THE TASK —
Copy the closing run of lines, from the one with "Click the magnifier icon in Search Content" through the last line of the listing, exactly and without any pictures.

EXERCISE MATERIALS —
☆ ☆ ☆ ☆

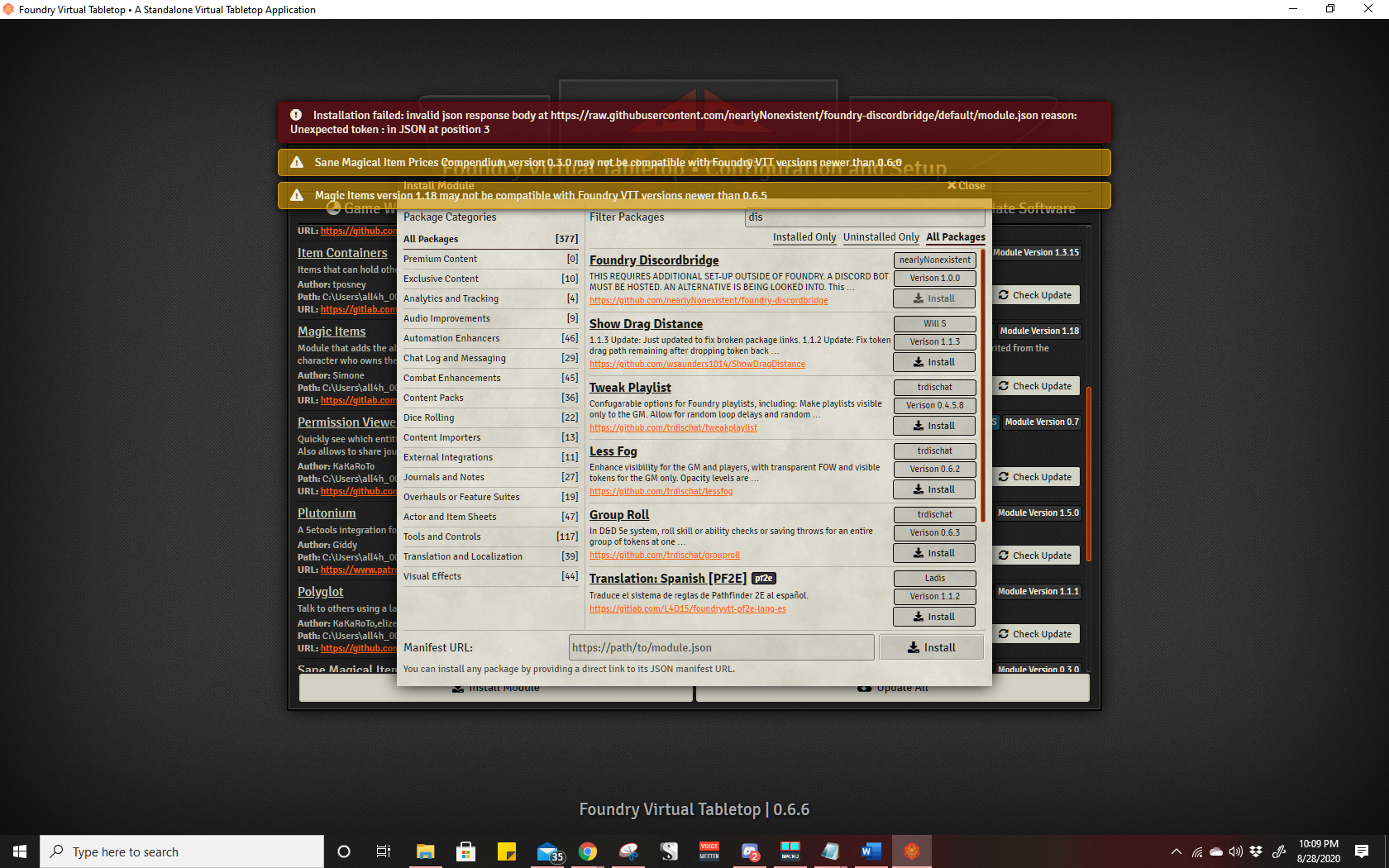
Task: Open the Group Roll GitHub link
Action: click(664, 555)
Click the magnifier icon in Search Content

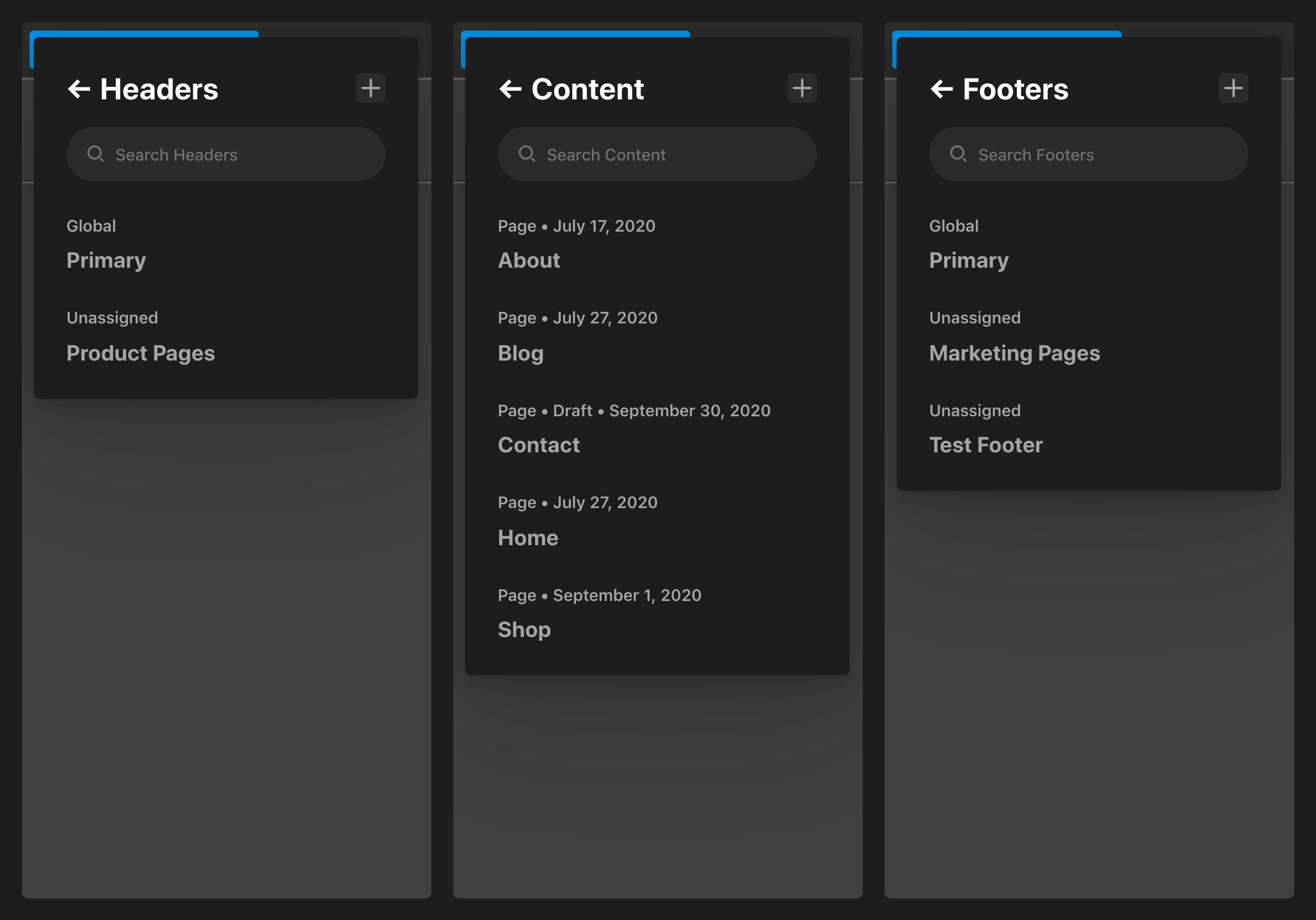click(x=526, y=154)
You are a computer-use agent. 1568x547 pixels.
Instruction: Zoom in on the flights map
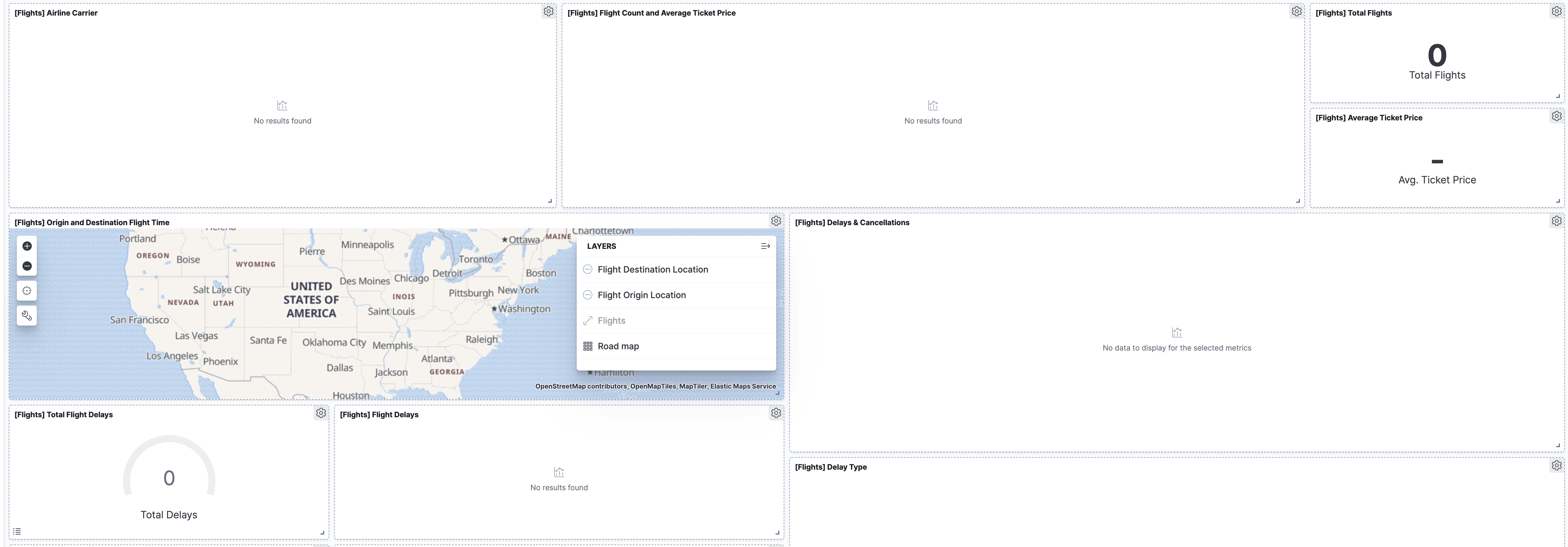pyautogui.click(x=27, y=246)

☆ ☆ ☆ ☆

YOUR RESPONSE —
Click the magnifier icon in Search Content

click(x=526, y=154)
You are a computer-use agent. 1568x547 pixels.
Instruction: Zoom in on the flights map
pyautogui.click(x=27, y=246)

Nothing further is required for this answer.